Measuring and Estimating Noise

Noise is generally measured using A-weighted decibels (dBA), which are adjusted to include only frequencies that humans can hear, as summarized in the following box.

Measuring Noise

Noise is measured in decibels (dB), a logarithmic scale. A 10 dB increase represents a doubling in noise level. Decibels A-weighted, (indicated “dB(A)”) units emphasize the frequency sensitivities of human hearing, and correlate well with subjective impressions of loudness. Common noise levels range from 30 to 90 dB(A). Decibels are an instantaneous measurement, so various indexes are used to measure noise over a period of time:

Decibels Examples

130 - Threshold of pain

120 - Loud car horn close by

110 - Busy airport

100 - Inside underground train

90 - Inside diesel bus

80 - Busy residential road

70 - Conversational speech

60 - Background music

50 - Quiet office

40 - Quiet bedroom

20 - Silent room

10 - Threshold of hearing

· Leq represents the equivalent continuous sound level in dB(A) for a specific time period. Leq (8 hours) is used in many traffic noise standards established by OECD and WHO.

· L10 represents the dB(A) level that is exceeded 10% of a time period (often one hour). Analogous measurements, L01 L05, L50, refer to noise levels exceeded 1%, 5% and 50% of the time period. L10(18 hours) is the mean of the hourly values taken over an 18-hour period, typically from 6 a.m. to midnight. L10 is often used to define traffic noise.

· MNL (Maximum Noise Level) is the loudest noise during a certain period. Some researches consider this index to correlate with noise annoyance better than Leq and L10, but does not address the number of noise events, and is not widely used.

Because decibels are a logarithmic scale, an increase of 10 decibels (dB) is perceived as a doubling of noise volume. The number of decibels from multiple sources cannot simply be added to get the total number of decibels. If two trucks that each produce 90 dB of noise are passing the same location at the same time, they will produce a total of 93 dB, not 180 dB. As an approximation, use the following table to add two decibel amounts; the table is accurate within 1 dB of the exact value.

Addition of Two Different Decibel Values

Source: Hendricks, Rudy. Technical Noise Supplement: A Technical Supplement to the Traffic Noise Analysis Protocol. California Department of Transportation (Caltrans), October 1998.

Transportation agencies have different standards for measuring noise. For example, the Federal Aviation Administration (FAA) uses a standard called the day-night sound level (DNL), which measures sound exposures (such as a plane flying overhead) and combines them into a single decibel measure, with nighttime exposures weighted more heavily. Many federal agencies use the DNL standard to measure noise.

In contrast, the Federal Highway Administration (FHWA) and many state highway agencies, including Caltrans, use one of the following standards:

    • L10, the sound level that is exceeded 10 percent of the time during a given period

    • Leq, the total amount of sound during a given period of time averaged over that period

Caltrans offers many publications about traffic noise that provide detailed instructions for measuring noise.

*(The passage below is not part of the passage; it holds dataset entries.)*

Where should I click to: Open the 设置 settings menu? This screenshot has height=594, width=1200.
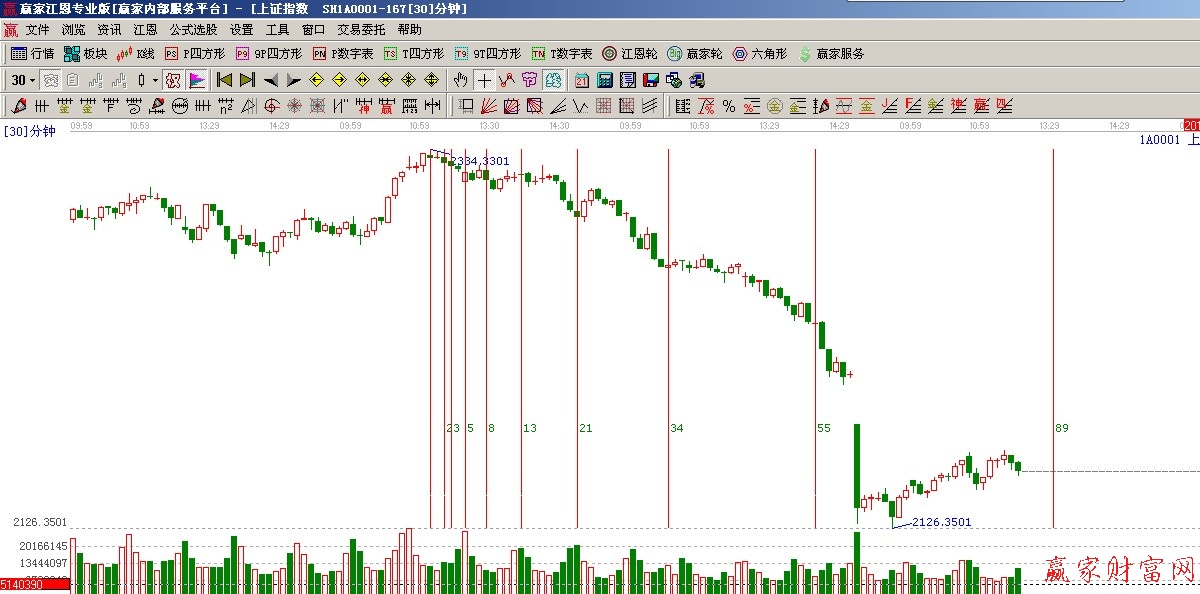tap(241, 30)
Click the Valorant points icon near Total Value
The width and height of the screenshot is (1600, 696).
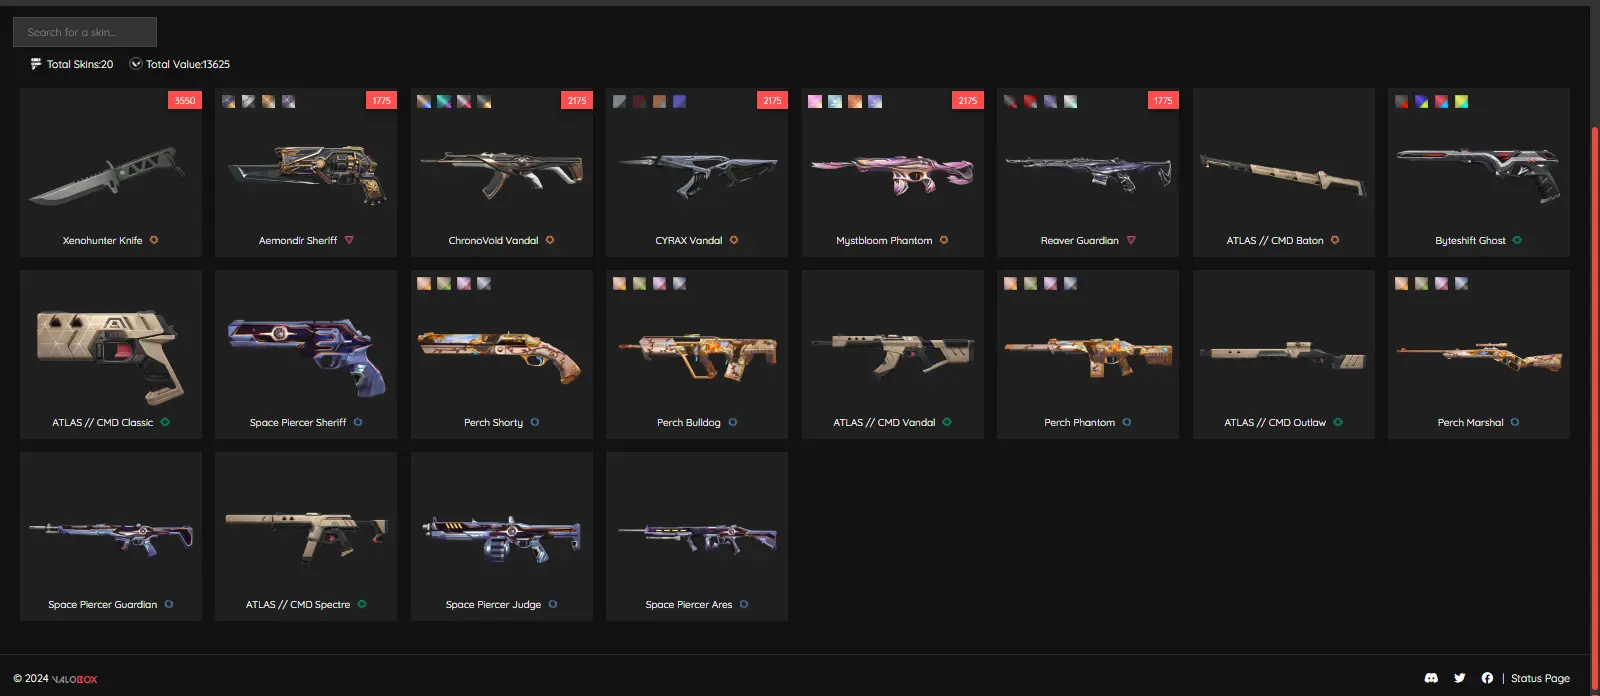136,63

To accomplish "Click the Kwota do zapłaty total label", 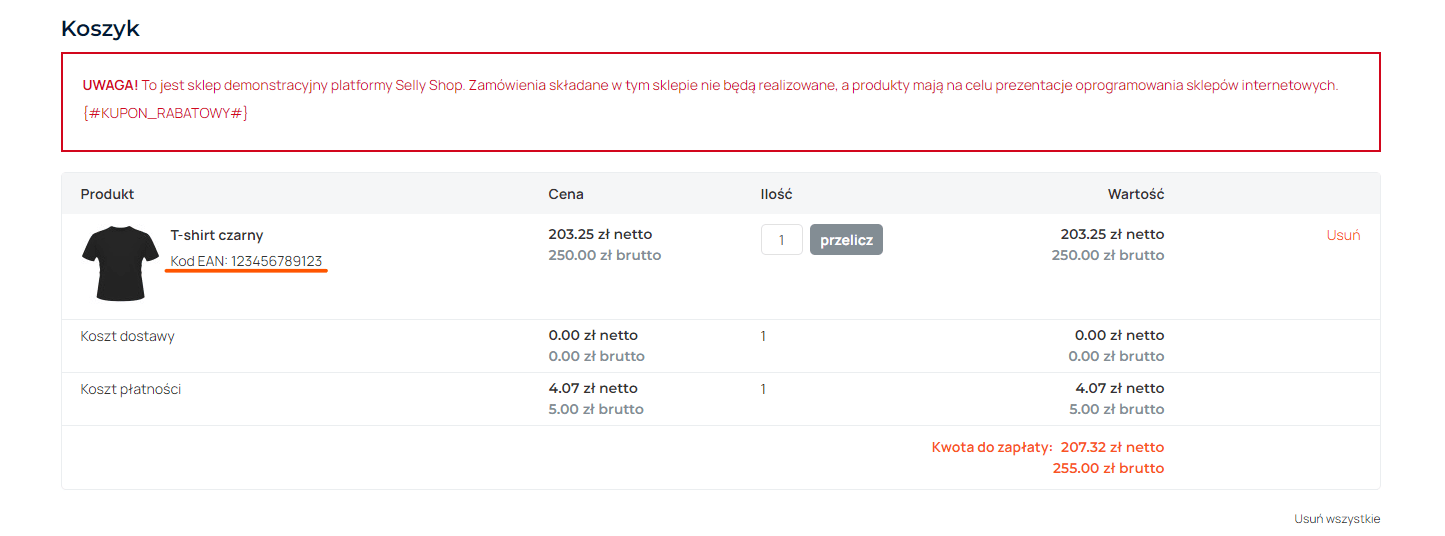I will click(x=992, y=447).
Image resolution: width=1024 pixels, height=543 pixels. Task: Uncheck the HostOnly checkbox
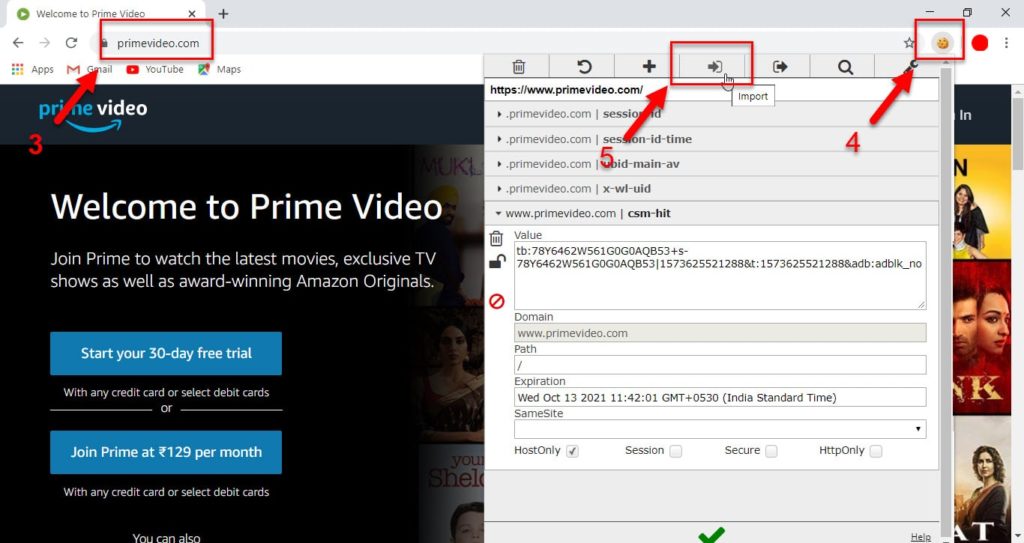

Estimating Changes in Noise

Many projects, such as a new street, will increase noise for nearby residents and businesses. Other projects may shift noise from one area to another; for example, a traffic diversion project would reduce noise on streets from which traffic was diverted and increase noise on other streets.

State and federal agencies have computerized models that can estimate how much a project will change noise levels in an area. Multi-modal transportation projects often require a different model for each mode.

The Federal Highway Administration (FHWA) model, called the Traffic Noise Model® (TNM), assesses the noise impact of different types of vehicles, different pavement types, graded roadways, and other variables. Some state transportation agencies use TNM for their own projects.

In California, the Caltrans Division of Environmental Analysis has developed its own modeling program, called Sound 2000, based on the FHWA model. Unlike TNM, Sound 2000 is available for free. Caltrans also provides computer-based training videos that show how to use Sound 2000 effectively.

Monetizing Noise Costs

A number of studies have attempted to monetize traffic noise costs, that is, to calculate the dollar value that people place on a change in their exposure to traffic noise, for economic evaluation. These mostly use hedonic pricing method, which measures how a change in traffic noise affects nearby residential property values.

Most older U.S. studies indicate that traffic noise has relatively low costs, typically averaging a fraction of a cent per vehicle-mile traveled (Delucchi and Hsu 1998; FHWA 1997). However, these studies tend to be biased in various ways that underestimate traffic noise costs, particularly under urban conditions. Most U.S. studies measured the marginal noise cost of each additional highway vehicle, and so are inappropriate for evaluating the noise costs of traffic on urban area surface streets. Their noise level thresholds they used were arbitrary, the data used are often incomplete, they assumed that home buyers have accurate knowledge of noise exposure at each location, and they do not account for non-residential noise impacts (such as on businesses and pedestrians). Verhoef (1994) concludes that conventional highway noise cost studies only account for approximately 1/8th of the total traffic costs.

More recent studies tend to indicate much higher noise costs for urban driving, typically one to three cents per vehicle-mile, and even higher for noisy vehicles (motorcycles, large trucks and buses) and for night conditions. The table below compares noise cost estimates of various studies, with all values converted to 2007 U.S. dollars.

Noise Studies Summary Table – Selected Urban Values (Litman 2009)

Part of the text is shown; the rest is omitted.